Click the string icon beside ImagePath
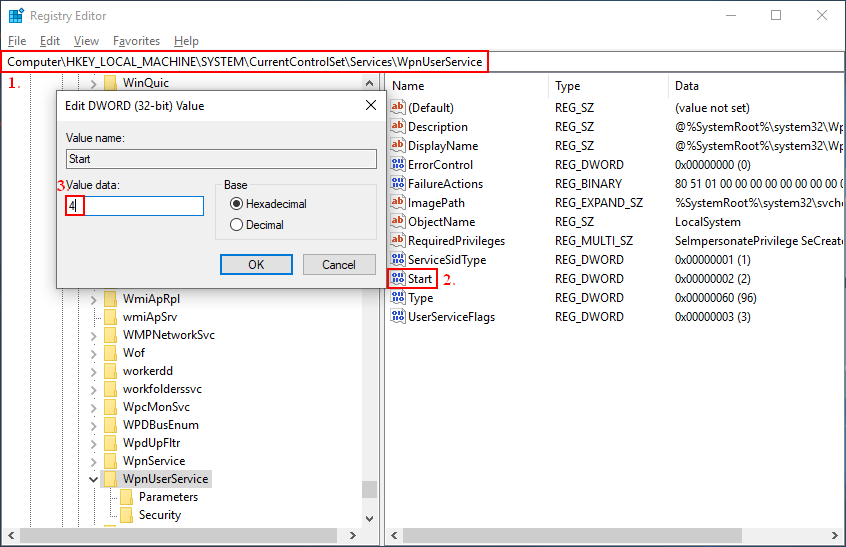The image size is (846, 547). (x=398, y=203)
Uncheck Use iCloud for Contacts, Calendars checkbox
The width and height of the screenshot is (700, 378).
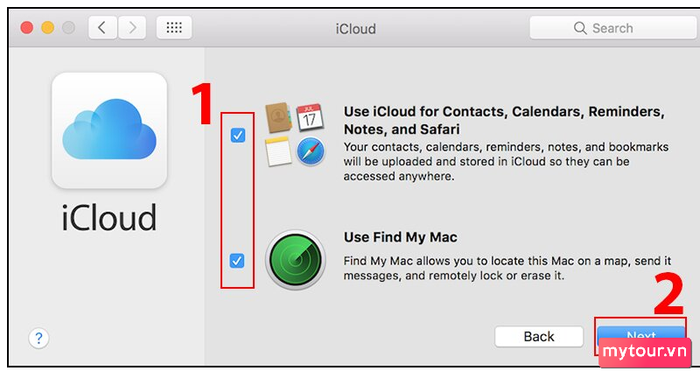(x=238, y=135)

Aim of the task: Repeat the records exactly but leave out the images.

Exercise response:
Click the string icon beside ImagePath
The image size is (846, 547). (x=398, y=203)
Uncheck Use iCloud for Contacts, Calendars checkbox
The width and height of the screenshot is (700, 378).
(x=238, y=135)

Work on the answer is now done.